- WHAT IS REQUIRED -
What's needed is an exact copy of all the data below, without pictures.

[Records drawn from a dataset]
[Start of Attachment]

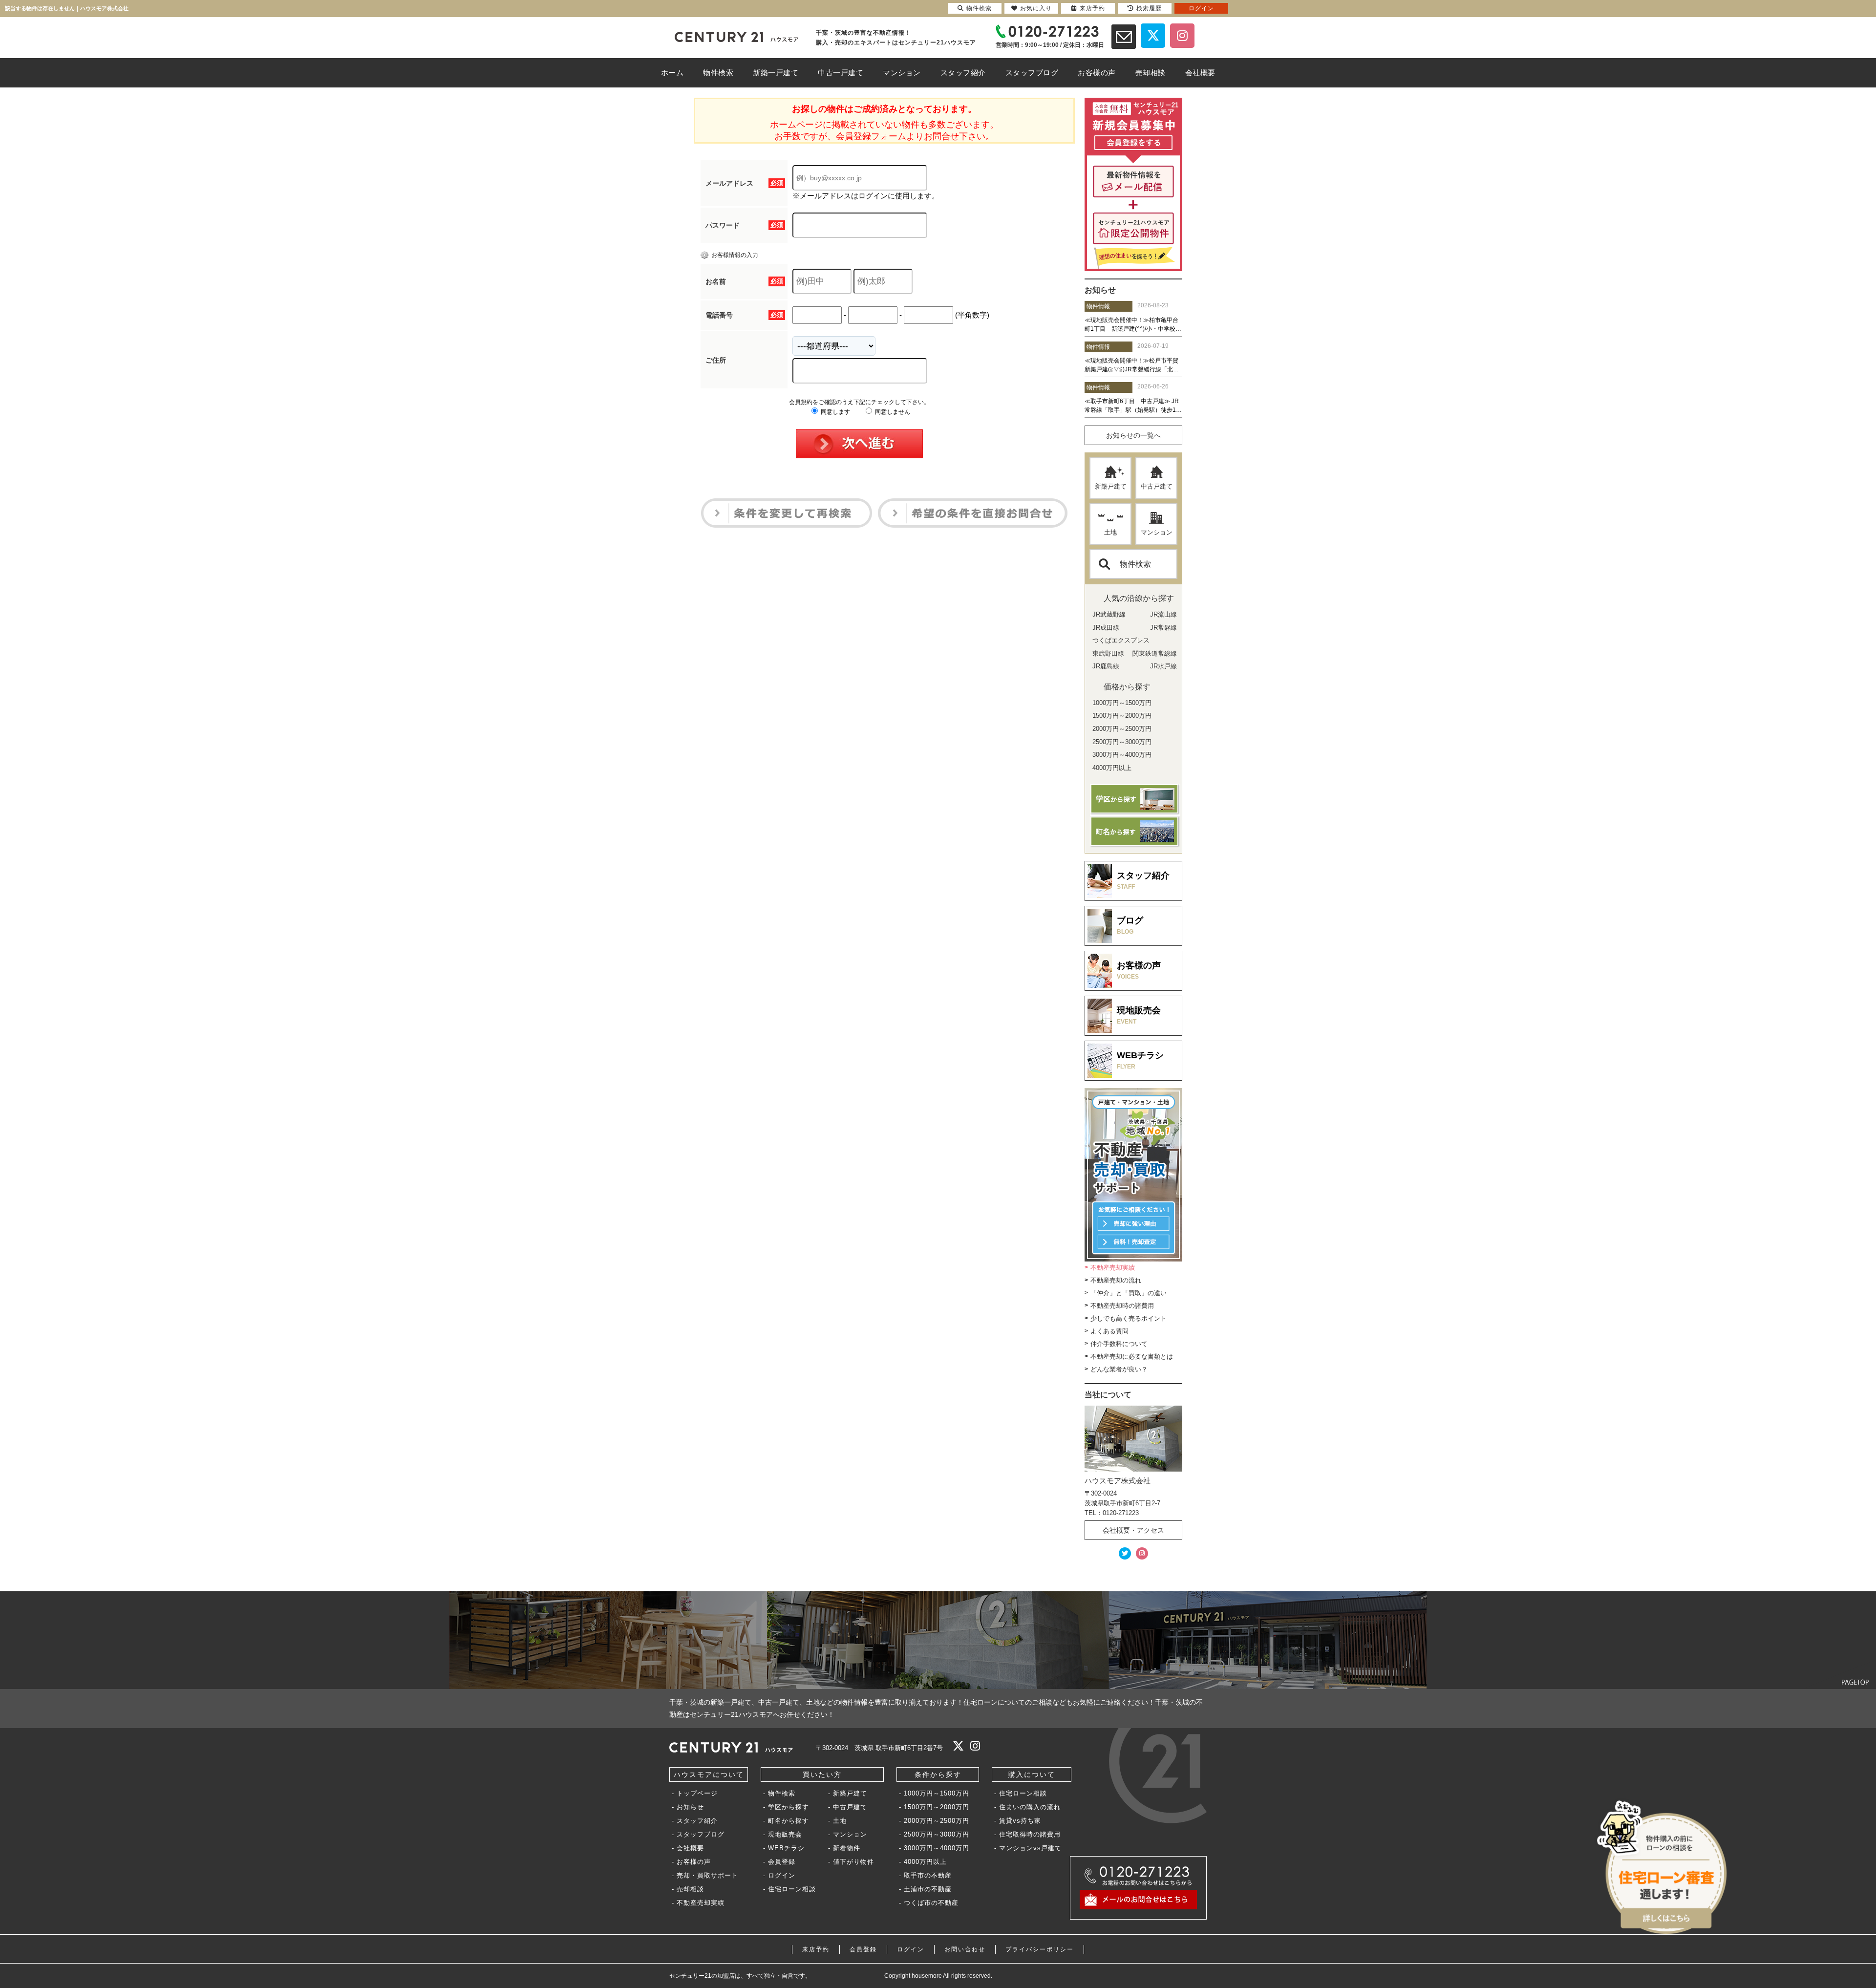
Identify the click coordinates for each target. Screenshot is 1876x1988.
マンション (1156, 532)
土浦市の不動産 (928, 1889)
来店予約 (816, 1949)
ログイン (781, 1875)
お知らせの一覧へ (1133, 435)
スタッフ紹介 (697, 1820)
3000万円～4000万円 (936, 1848)
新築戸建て (1111, 486)
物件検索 (1135, 564)
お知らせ (690, 1807)
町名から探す (788, 1820)
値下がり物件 (853, 1861)
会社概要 (690, 1848)
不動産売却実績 (1112, 1267)
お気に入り (1036, 8)
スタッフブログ (701, 1834)
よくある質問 (1109, 1331)
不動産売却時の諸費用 (1122, 1305)
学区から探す (788, 1807)
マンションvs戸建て (1030, 1848)
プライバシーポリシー (1039, 1949)
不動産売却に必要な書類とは (1131, 1356)
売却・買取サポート (707, 1875)
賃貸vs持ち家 (1020, 1820)
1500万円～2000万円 (936, 1807)
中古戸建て (1156, 486)
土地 (1110, 532)
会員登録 (781, 1861)
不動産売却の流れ (1115, 1280)
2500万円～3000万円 (936, 1834)
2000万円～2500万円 (936, 1820)
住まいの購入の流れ (1030, 1807)
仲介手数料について (1119, 1343)
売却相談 (690, 1889)
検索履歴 (1149, 8)
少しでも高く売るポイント (1128, 1318)
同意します (834, 411)
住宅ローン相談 (792, 1889)
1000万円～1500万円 (936, 1793)
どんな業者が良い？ (1119, 1369)
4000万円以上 (925, 1861)
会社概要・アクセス (1133, 1530)
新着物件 (846, 1848)
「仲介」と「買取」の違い (1128, 1293)
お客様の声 (694, 1861)
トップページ (697, 1793)
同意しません (892, 411)
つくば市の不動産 (931, 1902)
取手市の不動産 (928, 1875)
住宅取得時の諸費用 (1030, 1834)
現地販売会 (785, 1834)
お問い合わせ (964, 1949)
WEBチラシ (786, 1848)
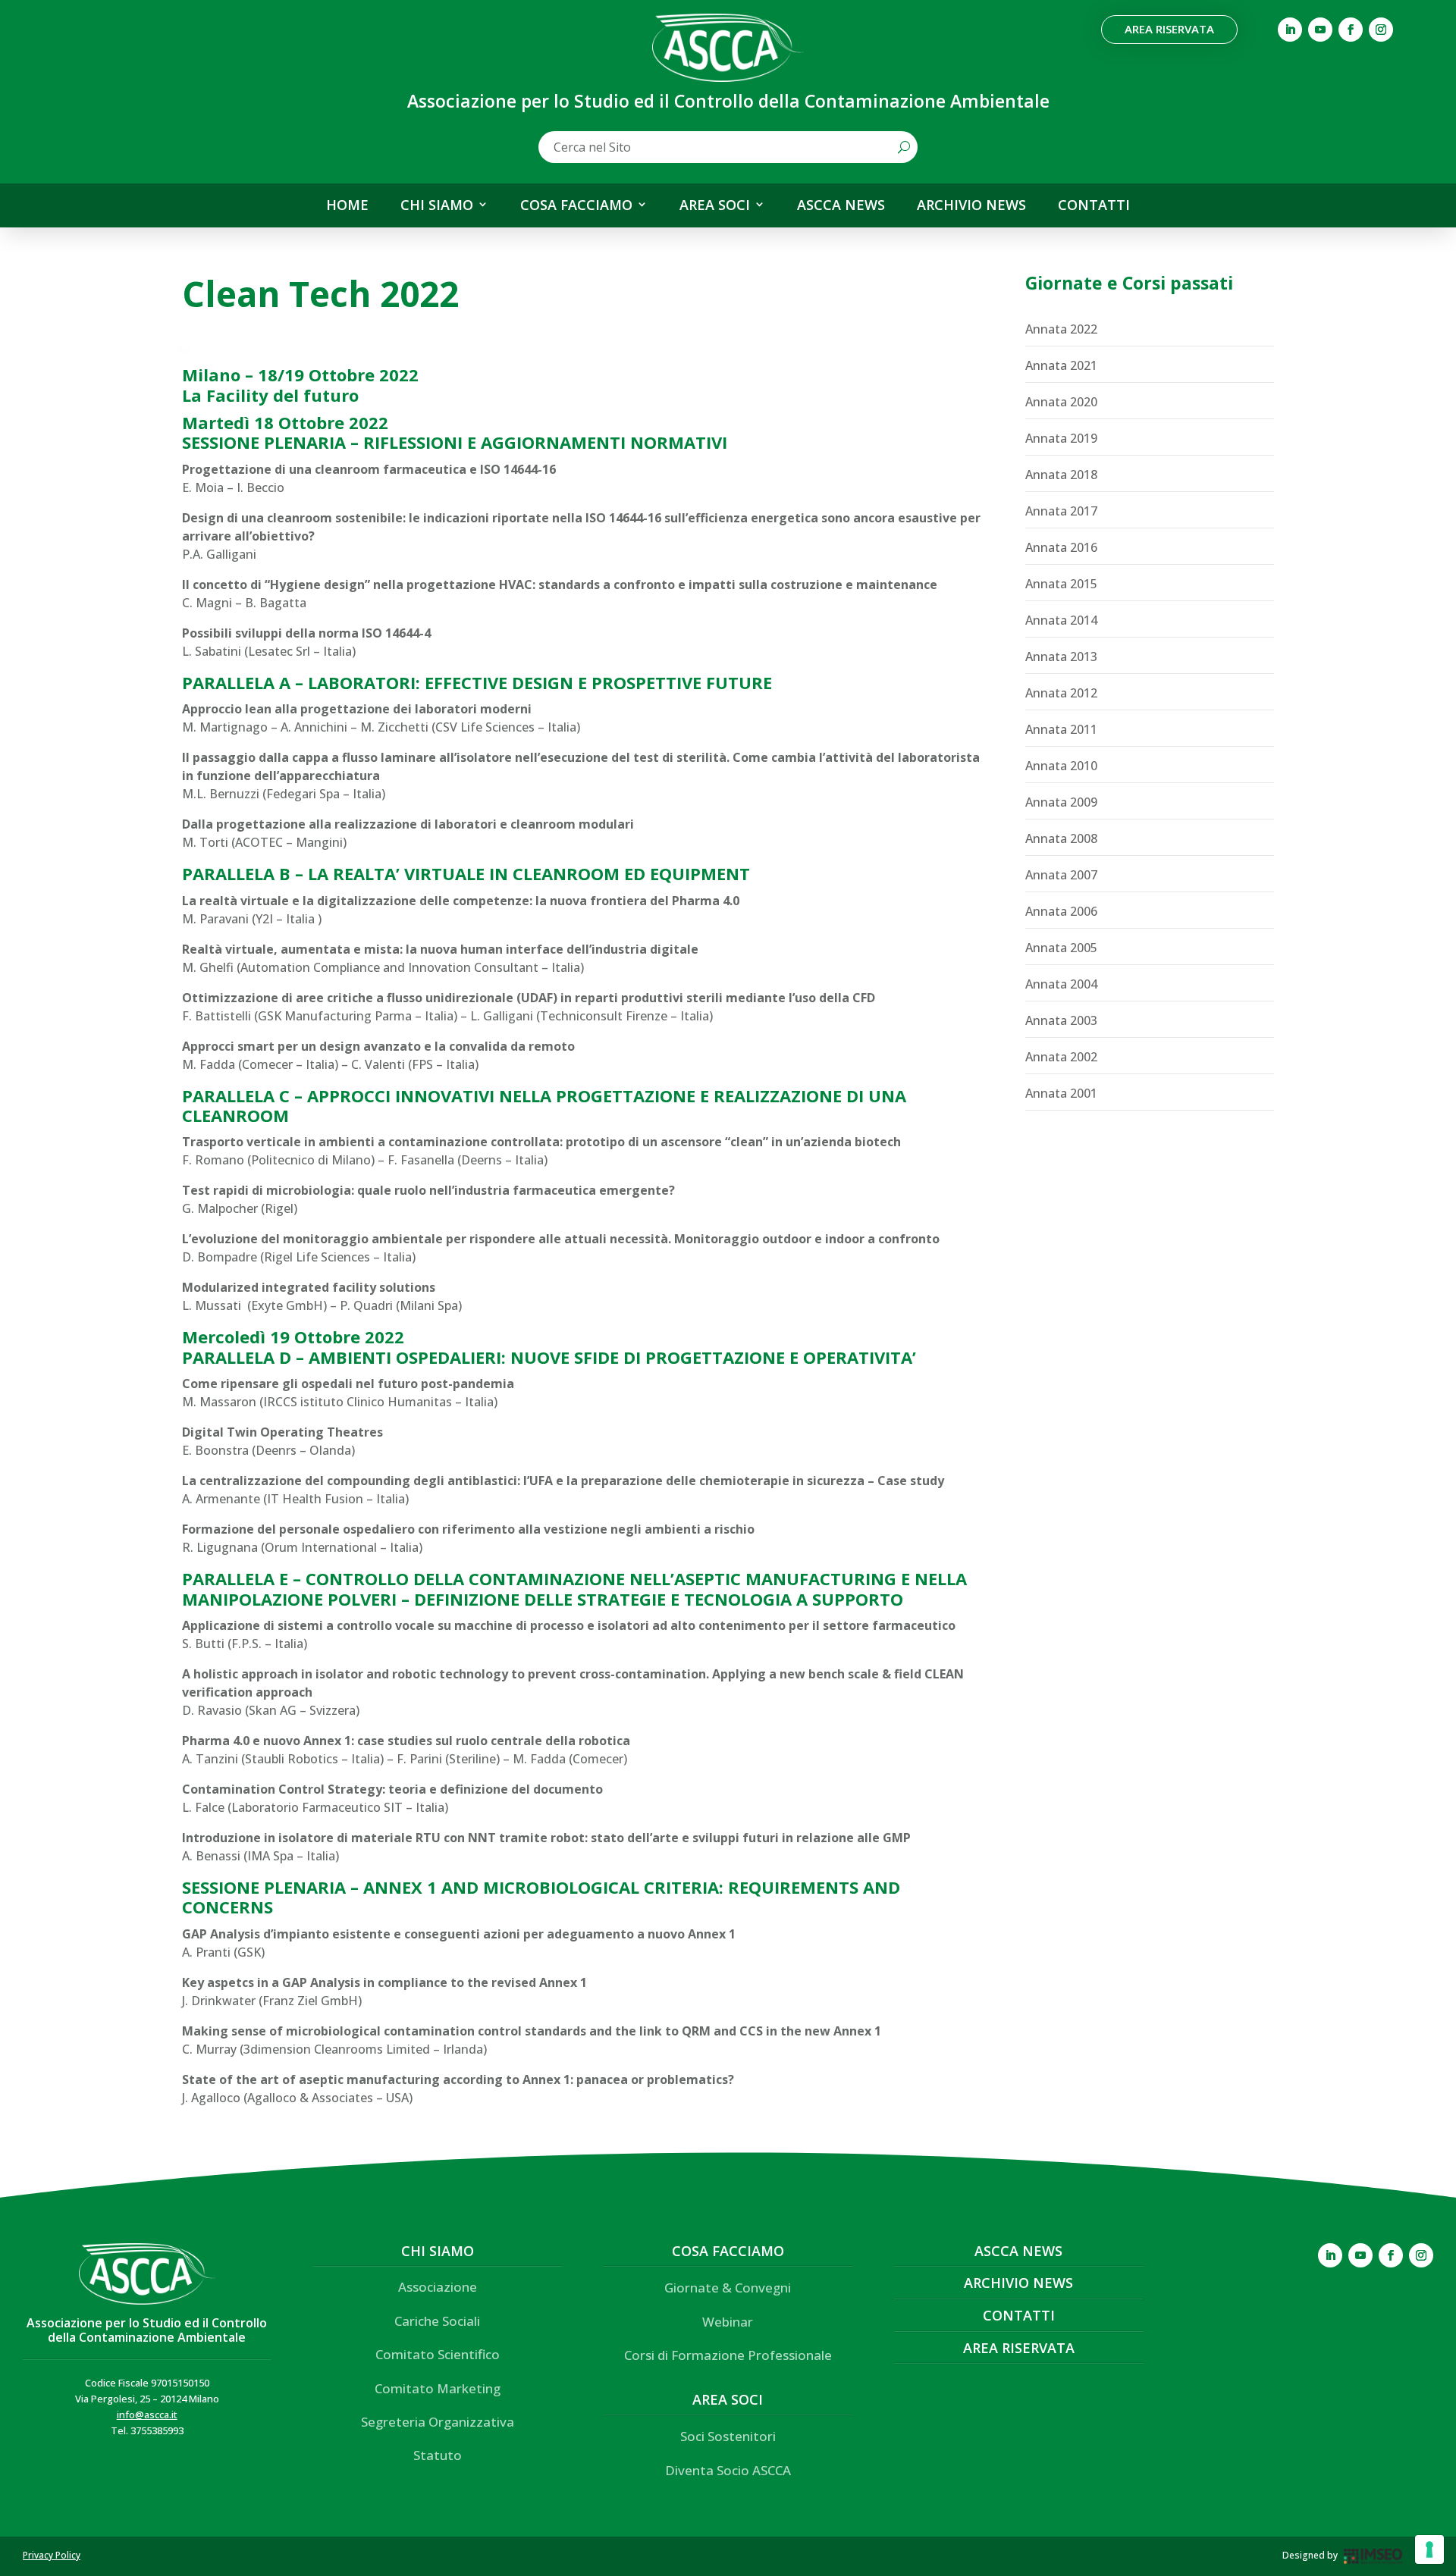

[End of Attachment]

- ANSWER BELOW -
Identify the click coordinates for each target. Screenshot is 1876x1988.
マンション (1156, 532)
土浦市の不動産 (928, 1889)
来店予約 (816, 1949)
ログイン (781, 1875)
お知らせの一覧へ (1133, 435)
スタッフ紹介 (697, 1820)
3000万円～4000万円 (936, 1848)
新築戸建て (1111, 486)
物件検索 (1135, 564)
お知らせ (690, 1807)
町名から探す (788, 1820)
値下がり物件 (853, 1861)
会社概要 (690, 1848)
不動産売却実績 (1112, 1267)
お気に入り (1036, 8)
スタッフブログ (701, 1834)
よくある質問 (1109, 1331)
不動産売却時の諸費用 (1122, 1305)
学区から探す (788, 1807)
マンションvs戸建て (1030, 1848)
プライバシーポリシー (1039, 1949)
不動産売却に必要な書類とは (1131, 1356)
売却・買取サポート (707, 1875)
賃貸vs持ち家 (1020, 1820)
1500万円～2000万円 (936, 1807)
中古戸建て (1156, 486)
土地 (1110, 532)
会員登録 (781, 1861)
不動産売却の流れ (1115, 1280)
2500万円～3000万円 (936, 1834)
2000万円～2500万円 (936, 1820)
住まいの購入の流れ (1030, 1807)
仲介手数料について (1119, 1343)
売却相談 (690, 1889)
検索履歴 (1149, 8)
少しでも高く売るポイント (1128, 1318)
同意します (834, 411)
住宅ローン相談 (792, 1889)
1000万円～1500万円 (936, 1793)
どんな業者が良い？ (1119, 1369)
4000万円以上 (925, 1861)
会社概要・アクセス (1133, 1530)
新着物件 (846, 1848)
「仲介」と「買取」の違い (1128, 1293)
お客様の声 (694, 1861)
トップページ (697, 1793)
同意しません (892, 411)
つくば市の不動産 (931, 1902)
取手市の不動産 (928, 1875)
住宅取得時の諸費用 (1030, 1834)
現地販売会 (785, 1834)
お問い合わせ (964, 1949)
WEBチラシ (786, 1848)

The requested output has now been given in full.